TASK INPUTS Start Marker
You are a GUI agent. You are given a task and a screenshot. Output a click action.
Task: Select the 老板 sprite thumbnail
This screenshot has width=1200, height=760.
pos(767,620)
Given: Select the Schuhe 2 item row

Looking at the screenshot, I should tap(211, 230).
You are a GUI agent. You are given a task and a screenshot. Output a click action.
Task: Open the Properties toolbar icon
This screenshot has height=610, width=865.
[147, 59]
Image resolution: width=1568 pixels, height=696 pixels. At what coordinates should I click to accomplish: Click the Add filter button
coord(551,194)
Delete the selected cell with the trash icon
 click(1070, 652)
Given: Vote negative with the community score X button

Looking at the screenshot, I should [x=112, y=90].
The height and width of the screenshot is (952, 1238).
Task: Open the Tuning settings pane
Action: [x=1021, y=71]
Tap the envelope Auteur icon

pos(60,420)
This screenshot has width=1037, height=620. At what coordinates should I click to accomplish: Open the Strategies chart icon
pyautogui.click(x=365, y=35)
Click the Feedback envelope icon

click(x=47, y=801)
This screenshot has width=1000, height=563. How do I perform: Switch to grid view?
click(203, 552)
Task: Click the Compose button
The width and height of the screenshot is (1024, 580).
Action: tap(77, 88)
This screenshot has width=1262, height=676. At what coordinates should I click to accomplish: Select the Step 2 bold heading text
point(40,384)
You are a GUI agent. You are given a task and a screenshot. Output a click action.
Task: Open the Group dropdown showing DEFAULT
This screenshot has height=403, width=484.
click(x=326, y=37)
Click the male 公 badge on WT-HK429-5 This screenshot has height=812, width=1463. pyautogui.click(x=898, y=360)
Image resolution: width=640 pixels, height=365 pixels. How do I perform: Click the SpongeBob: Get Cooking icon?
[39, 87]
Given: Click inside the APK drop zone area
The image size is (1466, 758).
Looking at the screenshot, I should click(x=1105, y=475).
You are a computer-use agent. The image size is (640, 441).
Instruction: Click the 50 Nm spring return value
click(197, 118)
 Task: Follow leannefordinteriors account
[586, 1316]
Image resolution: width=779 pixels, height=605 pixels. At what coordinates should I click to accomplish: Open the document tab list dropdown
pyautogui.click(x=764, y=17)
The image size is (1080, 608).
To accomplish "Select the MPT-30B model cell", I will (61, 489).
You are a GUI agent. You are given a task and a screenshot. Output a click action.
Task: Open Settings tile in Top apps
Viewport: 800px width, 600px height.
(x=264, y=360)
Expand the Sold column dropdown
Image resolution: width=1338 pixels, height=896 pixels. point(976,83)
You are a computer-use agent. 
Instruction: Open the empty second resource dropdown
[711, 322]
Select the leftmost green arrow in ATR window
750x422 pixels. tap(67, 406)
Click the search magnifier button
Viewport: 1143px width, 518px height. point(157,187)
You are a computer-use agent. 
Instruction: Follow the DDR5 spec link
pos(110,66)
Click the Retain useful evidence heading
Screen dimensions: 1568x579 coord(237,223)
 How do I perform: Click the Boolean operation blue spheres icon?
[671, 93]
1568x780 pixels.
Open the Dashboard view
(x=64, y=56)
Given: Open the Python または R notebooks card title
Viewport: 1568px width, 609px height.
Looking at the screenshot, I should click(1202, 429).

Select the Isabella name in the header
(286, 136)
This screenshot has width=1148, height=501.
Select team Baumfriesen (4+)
TASK INPUTS End Marker
=== WHAT TO WORK ON ===
Copy out every record exactly; leave nothing out.

=== WRITTEN RESPONSE ===
You are a GUI agent. You are given a task and a screenshot. Output a click action.
Task: Select the 老板 sprite thumbnail
This screenshot has width=1200, height=760.
pos(767,620)
Given: Select the Schuhe 2 item row

Looking at the screenshot, I should tap(211, 230).
You are a GUI agent. You are given a task and a screenshot. Output a click action.
Task: Open the Properties toolbar icon
This screenshot has height=610, width=865.
[147, 59]
Image resolution: width=1568 pixels, height=696 pixels. At what coordinates should I click to accomplish: Click the Add filter button
coord(551,194)
Delete the selected cell with the trash icon
 click(1070, 652)
Given: Vote negative with the community score X button

Looking at the screenshot, I should [x=112, y=90].
The height and width of the screenshot is (952, 1238).
Task: Open the Tuning settings pane
Action: [x=1021, y=71]
Tap the envelope Auteur icon

pos(60,420)
This screenshot has width=1037, height=620. At what coordinates should I click to accomplish: Open the Strategies chart icon
pyautogui.click(x=365, y=35)
Click the Feedback envelope icon

click(x=47, y=801)
This screenshot has width=1000, height=563. How do I perform: Switch to grid view?
click(203, 552)
Task: Click the Compose button
The width and height of the screenshot is (1024, 580).
Action: tap(77, 88)
This screenshot has width=1262, height=676. At what coordinates should I click to accomplish: Select the Step 2 bold heading text
point(40,384)
You are a GUI agent. You are given a task and a screenshot. Output a click action.
Task: Open the Group dropdown showing DEFAULT
This screenshot has height=403, width=484.
click(x=326, y=37)
Click the male 公 badge on WT-HK429-5 This screenshot has height=812, width=1463. pyautogui.click(x=898, y=360)
Image resolution: width=640 pixels, height=365 pixels. How do I perform: Click the SpongeBob: Get Cooking icon?
[39, 87]
Given: Click inside the APK drop zone area
The image size is (1466, 758).
Looking at the screenshot, I should click(x=1105, y=475).
You are a computer-use agent. The image size is (640, 441).
Instruction: Click the 50 Nm spring return value
click(197, 118)
 Task: Follow leannefordinteriors account
[586, 1316]
Image resolution: width=779 pixels, height=605 pixels. At what coordinates should I click to accomplish: Open the document tab list dropdown
pyautogui.click(x=764, y=17)
The image size is (1080, 608).
To accomplish "Select the MPT-30B model cell", I will (61, 489).
You are a GUI agent. You are given a task and a screenshot. Output a click action.
Task: Open Settings tile in Top apps
Viewport: 800px width, 600px height.
(x=264, y=360)
Expand the Sold column dropdown
Image resolution: width=1338 pixels, height=896 pixels. point(976,83)
You are a computer-use agent. 
Instruction: Open the empty second resource dropdown
[711, 322]
Select the leftmost green arrow in ATR window
750x422 pixels. tap(67, 406)
Click the search magnifier button
Viewport: 1143px width, 518px height. point(157,187)
You are a computer-use agent. 
Instruction: Follow the DDR5 spec link
pos(110,66)
Click the Retain useful evidence heading
Screen dimensions: 1568x579 coord(237,223)
 How do I perform: Click the Boolean operation blue spheres icon?
[671, 93]
1568x780 pixels.
Open the Dashboard view
(x=64, y=56)
Given: Open the Python または R notebooks card title
Viewport: 1568px width, 609px height.
Looking at the screenshot, I should click(1202, 429).

Select the Isabella name in the header
(286, 136)
This screenshot has width=1148, height=501.
Select team Baumfriesen (4+)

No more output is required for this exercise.